Using the listing below, report how many lines hold the word "computer", and nothing else.

**The data**
#####

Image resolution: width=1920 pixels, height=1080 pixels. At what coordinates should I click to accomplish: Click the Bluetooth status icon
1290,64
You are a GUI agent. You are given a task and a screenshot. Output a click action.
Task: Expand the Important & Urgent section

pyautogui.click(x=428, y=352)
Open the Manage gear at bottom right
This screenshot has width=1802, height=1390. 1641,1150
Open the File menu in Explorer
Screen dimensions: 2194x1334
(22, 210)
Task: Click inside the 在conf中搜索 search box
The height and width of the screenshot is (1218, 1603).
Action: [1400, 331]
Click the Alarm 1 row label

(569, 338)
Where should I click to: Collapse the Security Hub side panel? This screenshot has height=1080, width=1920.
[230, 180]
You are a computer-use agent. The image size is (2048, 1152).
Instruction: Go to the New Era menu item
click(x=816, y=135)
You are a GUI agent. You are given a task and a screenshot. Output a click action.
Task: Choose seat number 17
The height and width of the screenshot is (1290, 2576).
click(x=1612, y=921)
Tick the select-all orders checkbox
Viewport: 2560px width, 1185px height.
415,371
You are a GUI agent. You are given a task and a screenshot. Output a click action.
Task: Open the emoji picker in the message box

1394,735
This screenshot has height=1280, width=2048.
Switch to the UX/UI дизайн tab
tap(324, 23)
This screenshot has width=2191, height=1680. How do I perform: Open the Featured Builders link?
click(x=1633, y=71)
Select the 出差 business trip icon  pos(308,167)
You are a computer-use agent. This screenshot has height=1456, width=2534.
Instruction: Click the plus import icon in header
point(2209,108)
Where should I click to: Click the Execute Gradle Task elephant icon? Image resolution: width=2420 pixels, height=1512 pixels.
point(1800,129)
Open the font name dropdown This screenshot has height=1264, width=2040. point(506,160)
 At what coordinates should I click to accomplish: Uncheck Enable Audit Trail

#####

**Written answer**
2